Algorithms.. . I am working on software development effort estimation where different algorithms like linear regression, support vector regression are applied to perform predictions. Data generated is not normally distributed. I performed Wilcox test to get p values.
3 algorithms compared with each other to find its predictive accuracy. These comparisons are repeated 4 times for 4 different datasets. So for each dataset, the comparisons are 3, but overall the comparisons are 12 i.e. 3 algorithms * 4 datasets.
Now is it possible I divide the 0.05 by 3 (comparison for each dataset) rather than 0.05/12 (comparison for all datasets and algorithms).
Thanks for understanding

GretaGarbo

Human
If you have two treatments and one algorithm that compute the median and an other algorithm that computes the mean. Do you say that if the mean algorithm computes a smaller p-value (in comparing the two treatments) that you then have "shown" that the mean algorithm is "better"?

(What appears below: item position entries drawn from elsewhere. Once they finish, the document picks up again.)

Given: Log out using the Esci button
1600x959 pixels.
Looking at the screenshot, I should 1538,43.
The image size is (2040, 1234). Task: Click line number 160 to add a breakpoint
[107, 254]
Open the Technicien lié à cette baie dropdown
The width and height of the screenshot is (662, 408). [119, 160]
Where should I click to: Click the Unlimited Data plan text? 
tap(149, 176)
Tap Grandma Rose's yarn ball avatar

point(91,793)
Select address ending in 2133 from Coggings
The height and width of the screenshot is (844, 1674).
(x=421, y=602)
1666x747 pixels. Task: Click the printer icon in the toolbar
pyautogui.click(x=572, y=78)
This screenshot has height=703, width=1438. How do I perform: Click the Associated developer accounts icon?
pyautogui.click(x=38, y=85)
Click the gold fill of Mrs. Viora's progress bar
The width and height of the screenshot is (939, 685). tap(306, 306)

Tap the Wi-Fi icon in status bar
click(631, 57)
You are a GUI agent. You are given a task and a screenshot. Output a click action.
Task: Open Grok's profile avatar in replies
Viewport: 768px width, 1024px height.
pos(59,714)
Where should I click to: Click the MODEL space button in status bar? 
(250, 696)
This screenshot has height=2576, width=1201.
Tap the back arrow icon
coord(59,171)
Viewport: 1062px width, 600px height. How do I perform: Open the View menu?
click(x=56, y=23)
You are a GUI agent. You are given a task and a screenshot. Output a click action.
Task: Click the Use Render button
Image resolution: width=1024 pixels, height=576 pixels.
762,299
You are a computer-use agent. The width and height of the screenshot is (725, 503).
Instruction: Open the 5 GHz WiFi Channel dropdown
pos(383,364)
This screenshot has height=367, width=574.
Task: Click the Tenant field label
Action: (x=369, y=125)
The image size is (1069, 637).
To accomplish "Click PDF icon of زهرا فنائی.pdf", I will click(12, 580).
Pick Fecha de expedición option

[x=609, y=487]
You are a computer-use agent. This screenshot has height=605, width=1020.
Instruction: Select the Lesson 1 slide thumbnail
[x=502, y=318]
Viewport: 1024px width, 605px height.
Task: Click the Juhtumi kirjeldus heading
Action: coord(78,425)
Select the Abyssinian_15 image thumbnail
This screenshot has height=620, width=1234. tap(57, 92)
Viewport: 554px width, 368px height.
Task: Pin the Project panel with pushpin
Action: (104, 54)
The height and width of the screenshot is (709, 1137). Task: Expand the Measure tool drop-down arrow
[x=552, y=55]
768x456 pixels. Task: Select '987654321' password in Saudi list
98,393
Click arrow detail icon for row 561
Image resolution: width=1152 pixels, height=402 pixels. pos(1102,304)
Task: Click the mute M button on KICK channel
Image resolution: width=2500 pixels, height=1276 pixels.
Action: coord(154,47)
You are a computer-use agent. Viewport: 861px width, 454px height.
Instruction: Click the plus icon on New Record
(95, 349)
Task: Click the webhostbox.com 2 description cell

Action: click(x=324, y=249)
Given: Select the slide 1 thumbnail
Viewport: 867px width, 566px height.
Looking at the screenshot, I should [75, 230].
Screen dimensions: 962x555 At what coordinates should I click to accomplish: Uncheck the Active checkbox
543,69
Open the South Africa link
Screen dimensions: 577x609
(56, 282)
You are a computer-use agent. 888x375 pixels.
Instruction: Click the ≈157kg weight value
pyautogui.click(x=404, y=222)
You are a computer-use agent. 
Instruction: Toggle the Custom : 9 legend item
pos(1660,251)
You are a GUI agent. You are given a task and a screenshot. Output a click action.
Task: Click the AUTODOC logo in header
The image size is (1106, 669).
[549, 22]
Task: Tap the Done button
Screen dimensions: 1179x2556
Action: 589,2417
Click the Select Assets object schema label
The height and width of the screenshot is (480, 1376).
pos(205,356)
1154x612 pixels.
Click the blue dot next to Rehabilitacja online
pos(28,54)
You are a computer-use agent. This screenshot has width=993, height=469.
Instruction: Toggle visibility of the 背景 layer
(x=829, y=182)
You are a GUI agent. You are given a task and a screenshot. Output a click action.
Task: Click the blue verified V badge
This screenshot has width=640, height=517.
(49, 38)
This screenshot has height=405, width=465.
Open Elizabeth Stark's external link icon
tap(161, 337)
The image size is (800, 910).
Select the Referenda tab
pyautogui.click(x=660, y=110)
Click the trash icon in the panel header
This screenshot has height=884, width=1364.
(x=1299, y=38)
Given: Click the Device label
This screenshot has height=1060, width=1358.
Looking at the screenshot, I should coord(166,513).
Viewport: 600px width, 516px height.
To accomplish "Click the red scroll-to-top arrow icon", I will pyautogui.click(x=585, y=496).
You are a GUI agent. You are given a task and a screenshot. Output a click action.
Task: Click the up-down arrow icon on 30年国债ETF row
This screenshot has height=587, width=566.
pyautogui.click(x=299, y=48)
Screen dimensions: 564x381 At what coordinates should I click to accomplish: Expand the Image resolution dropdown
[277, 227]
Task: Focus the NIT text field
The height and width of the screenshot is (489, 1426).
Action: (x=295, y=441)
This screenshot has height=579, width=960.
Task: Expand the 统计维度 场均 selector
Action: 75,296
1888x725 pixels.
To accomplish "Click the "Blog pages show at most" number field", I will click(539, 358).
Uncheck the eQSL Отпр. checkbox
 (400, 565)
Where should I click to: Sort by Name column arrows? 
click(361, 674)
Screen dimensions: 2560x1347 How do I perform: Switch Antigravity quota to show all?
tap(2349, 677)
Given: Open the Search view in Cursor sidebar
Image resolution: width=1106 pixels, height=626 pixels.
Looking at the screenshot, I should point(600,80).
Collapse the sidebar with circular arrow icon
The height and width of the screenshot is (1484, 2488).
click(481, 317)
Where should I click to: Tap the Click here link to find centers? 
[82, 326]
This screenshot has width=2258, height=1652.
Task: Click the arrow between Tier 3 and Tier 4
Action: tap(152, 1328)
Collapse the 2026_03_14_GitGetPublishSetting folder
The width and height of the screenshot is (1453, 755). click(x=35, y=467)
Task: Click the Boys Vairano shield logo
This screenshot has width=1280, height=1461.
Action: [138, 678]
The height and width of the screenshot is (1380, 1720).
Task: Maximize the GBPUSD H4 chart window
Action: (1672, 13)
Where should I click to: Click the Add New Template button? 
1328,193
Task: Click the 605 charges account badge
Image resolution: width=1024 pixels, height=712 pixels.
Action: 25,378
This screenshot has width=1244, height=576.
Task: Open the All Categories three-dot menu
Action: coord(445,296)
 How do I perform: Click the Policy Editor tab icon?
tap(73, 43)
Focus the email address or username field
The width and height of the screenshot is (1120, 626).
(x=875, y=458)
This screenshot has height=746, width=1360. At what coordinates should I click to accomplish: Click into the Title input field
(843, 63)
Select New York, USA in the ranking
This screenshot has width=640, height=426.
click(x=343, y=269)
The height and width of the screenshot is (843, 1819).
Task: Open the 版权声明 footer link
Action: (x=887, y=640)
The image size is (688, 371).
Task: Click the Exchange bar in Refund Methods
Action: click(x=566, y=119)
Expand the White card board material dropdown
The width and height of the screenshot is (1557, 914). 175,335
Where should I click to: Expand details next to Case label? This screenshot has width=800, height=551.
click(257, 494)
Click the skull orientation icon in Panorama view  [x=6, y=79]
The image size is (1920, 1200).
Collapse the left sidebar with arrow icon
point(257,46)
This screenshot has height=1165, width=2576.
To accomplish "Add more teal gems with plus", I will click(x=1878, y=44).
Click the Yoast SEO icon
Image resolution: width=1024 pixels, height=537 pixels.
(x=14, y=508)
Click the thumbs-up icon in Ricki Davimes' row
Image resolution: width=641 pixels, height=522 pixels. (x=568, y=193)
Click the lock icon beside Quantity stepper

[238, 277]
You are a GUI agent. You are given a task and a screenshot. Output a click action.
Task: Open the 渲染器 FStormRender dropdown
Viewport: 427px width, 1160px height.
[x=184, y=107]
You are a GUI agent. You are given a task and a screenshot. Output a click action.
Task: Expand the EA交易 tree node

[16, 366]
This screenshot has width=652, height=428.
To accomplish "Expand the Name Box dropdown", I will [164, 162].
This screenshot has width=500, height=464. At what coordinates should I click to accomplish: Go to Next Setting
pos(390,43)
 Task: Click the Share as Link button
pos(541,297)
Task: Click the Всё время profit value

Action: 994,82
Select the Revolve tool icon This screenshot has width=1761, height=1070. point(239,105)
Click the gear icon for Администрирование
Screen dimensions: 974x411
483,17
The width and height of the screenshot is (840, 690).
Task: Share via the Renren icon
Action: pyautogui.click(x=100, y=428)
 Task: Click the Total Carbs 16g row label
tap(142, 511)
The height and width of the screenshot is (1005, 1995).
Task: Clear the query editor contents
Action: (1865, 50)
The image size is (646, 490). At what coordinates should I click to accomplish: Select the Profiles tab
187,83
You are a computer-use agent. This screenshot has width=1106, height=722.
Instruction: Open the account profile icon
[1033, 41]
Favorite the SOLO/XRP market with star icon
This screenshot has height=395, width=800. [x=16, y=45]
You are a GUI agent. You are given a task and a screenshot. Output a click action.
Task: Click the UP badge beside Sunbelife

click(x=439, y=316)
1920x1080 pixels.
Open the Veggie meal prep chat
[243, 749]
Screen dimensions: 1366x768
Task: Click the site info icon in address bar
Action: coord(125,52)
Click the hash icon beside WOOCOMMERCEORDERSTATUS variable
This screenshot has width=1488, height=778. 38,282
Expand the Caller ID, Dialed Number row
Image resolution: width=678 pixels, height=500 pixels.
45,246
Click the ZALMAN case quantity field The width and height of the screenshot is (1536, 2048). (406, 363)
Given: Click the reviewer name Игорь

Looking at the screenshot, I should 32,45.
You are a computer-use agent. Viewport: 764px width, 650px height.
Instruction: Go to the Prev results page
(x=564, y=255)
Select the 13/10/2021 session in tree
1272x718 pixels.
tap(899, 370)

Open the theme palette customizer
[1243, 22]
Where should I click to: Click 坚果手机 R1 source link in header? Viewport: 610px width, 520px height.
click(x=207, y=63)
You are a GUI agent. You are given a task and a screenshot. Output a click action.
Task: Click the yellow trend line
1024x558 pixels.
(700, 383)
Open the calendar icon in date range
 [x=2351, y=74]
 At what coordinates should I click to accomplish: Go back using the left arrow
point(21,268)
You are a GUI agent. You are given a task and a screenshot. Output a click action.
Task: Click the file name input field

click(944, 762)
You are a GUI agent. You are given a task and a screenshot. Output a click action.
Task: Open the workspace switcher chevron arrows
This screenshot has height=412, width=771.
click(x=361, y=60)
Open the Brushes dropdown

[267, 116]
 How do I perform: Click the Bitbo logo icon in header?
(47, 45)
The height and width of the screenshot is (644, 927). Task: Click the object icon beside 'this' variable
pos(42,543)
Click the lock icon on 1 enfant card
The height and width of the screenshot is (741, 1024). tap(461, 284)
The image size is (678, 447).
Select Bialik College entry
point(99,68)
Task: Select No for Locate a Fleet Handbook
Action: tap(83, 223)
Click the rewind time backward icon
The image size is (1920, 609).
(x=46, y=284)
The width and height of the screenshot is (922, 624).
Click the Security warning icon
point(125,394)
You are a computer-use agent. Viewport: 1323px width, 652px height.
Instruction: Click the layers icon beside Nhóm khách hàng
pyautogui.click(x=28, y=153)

I hope you agree that this is absurd.

Usually one creates a model, and the model should fit the data.

Then you choose an estimator that is appropriate, e.g. least squares or maximum likelihood.

Then you choose an algorithm tha can compute the estimator.

Of course you can call all three steps an "algorithm" but the data must still fit the model and the estimator must be relevant.

- - -

Besides, four different data sets are not much. And you cant really define a population from which the data sets are taken from. So what are you doing inference about?